*** STORED DATA

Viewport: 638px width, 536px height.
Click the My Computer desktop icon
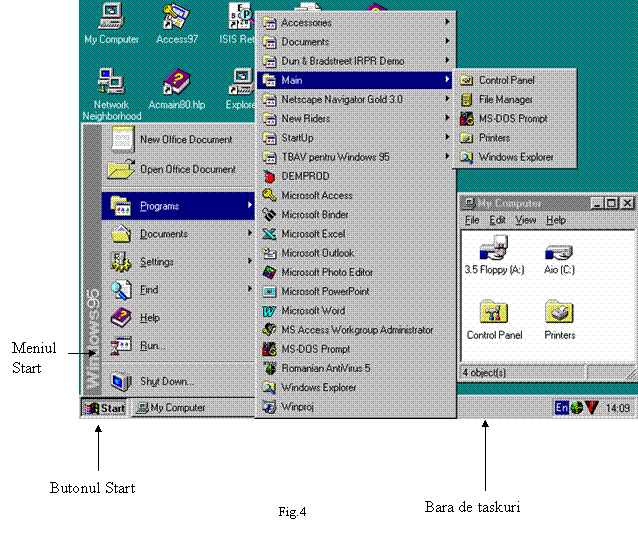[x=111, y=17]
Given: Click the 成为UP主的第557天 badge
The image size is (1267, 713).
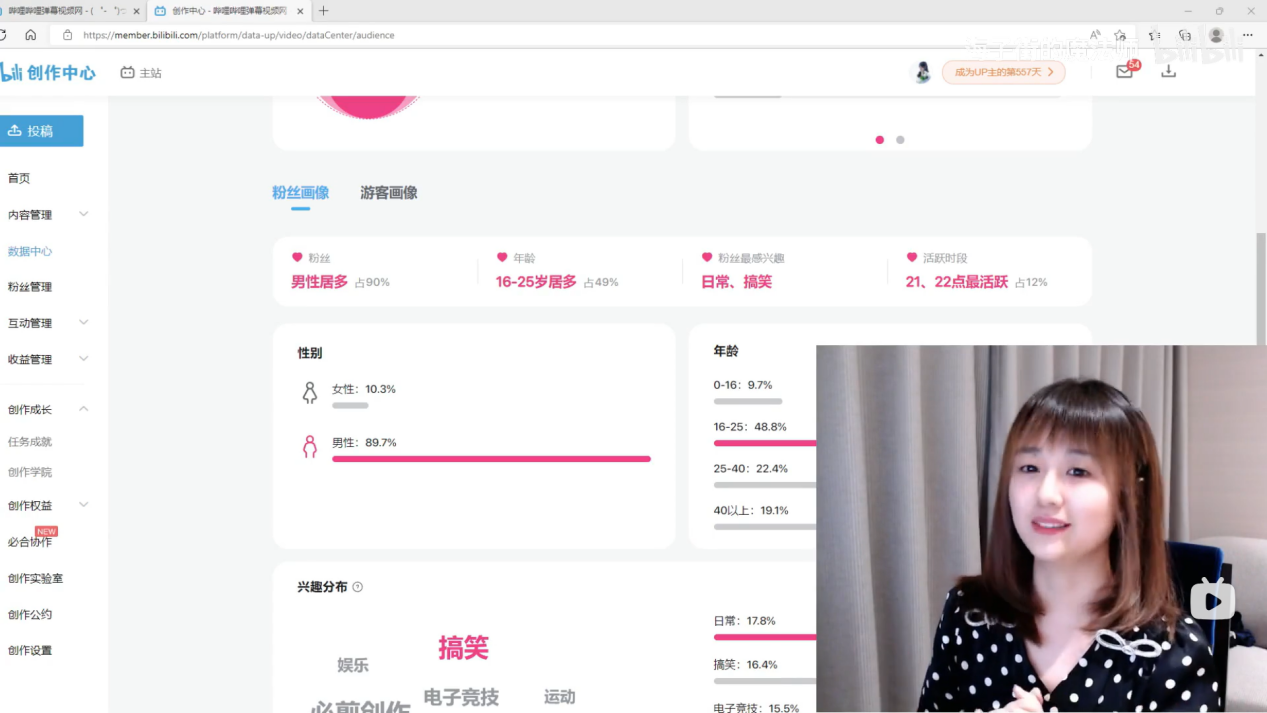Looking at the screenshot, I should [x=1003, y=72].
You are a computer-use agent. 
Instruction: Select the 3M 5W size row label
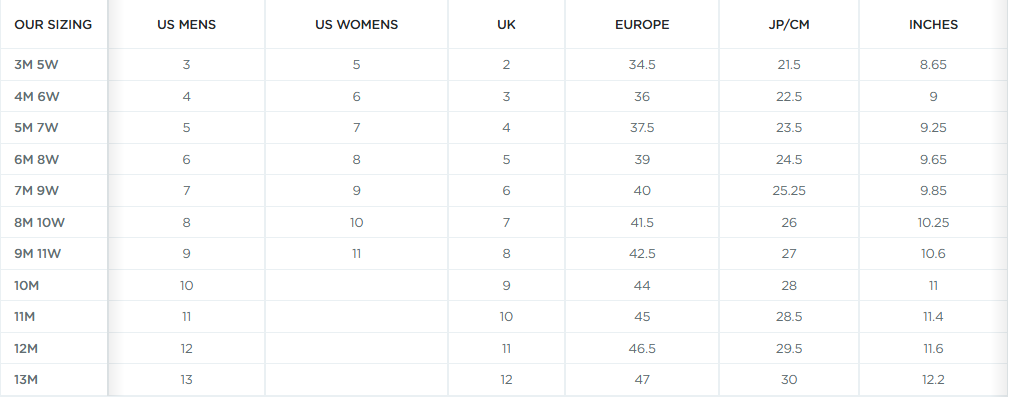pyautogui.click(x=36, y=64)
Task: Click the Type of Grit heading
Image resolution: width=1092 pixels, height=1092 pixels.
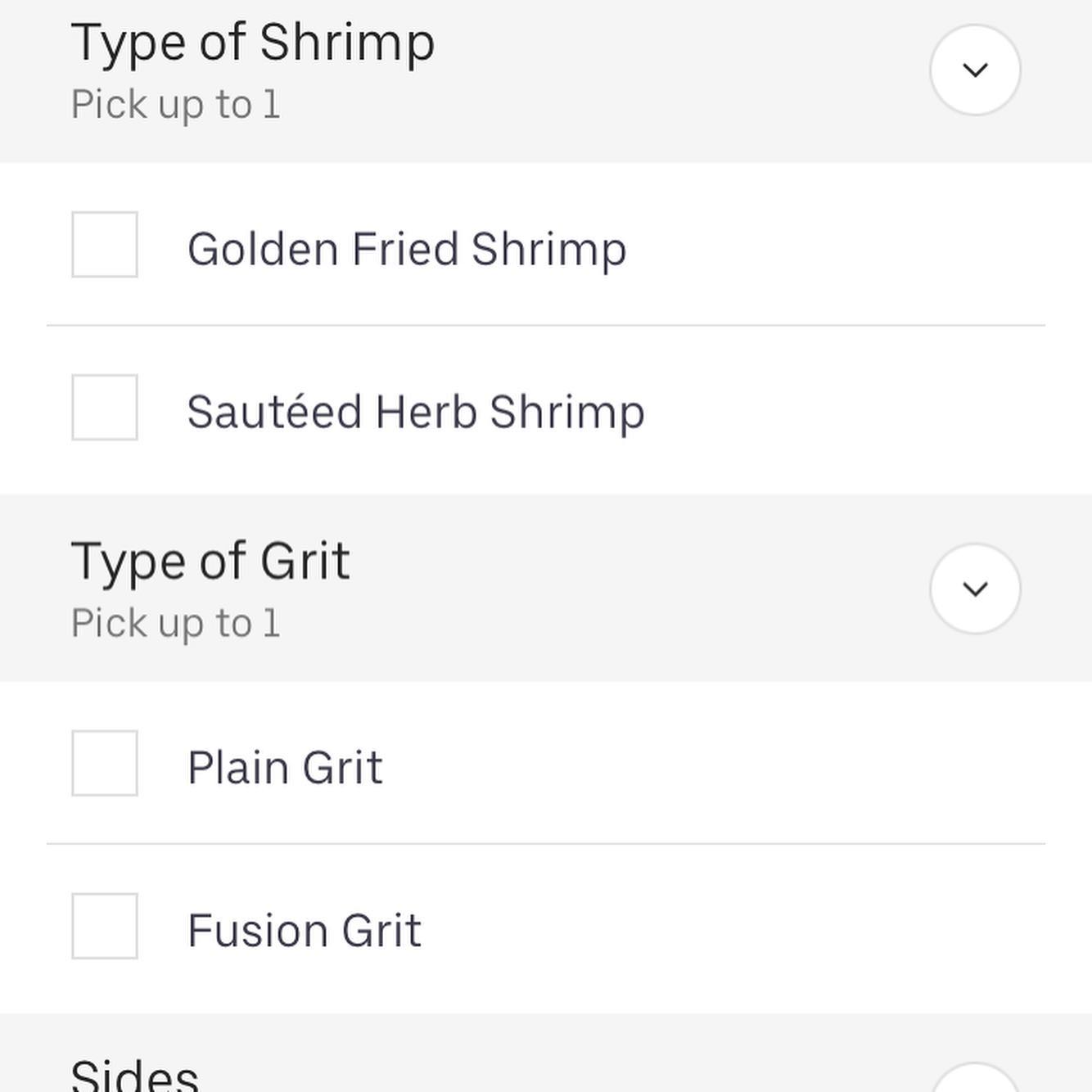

******

■ TASK DETAILS
Skip the pictures and transcribe the rest of the records exactly.

■ EXERCISE OUTPUT
Viewport: 638px width, 536px height.
Click the My Computer desktop icon
[x=111, y=17]
Given: Click the 成为UP主的第557天 badge
The image size is (1267, 713).
Looking at the screenshot, I should [x=1003, y=72].
You are a computer-use agent. 
Instruction: Select the 3M 5W size row label
pyautogui.click(x=36, y=64)
Task: Click the Type of Grit heading
Image resolution: width=1092 pixels, height=1092 pixels.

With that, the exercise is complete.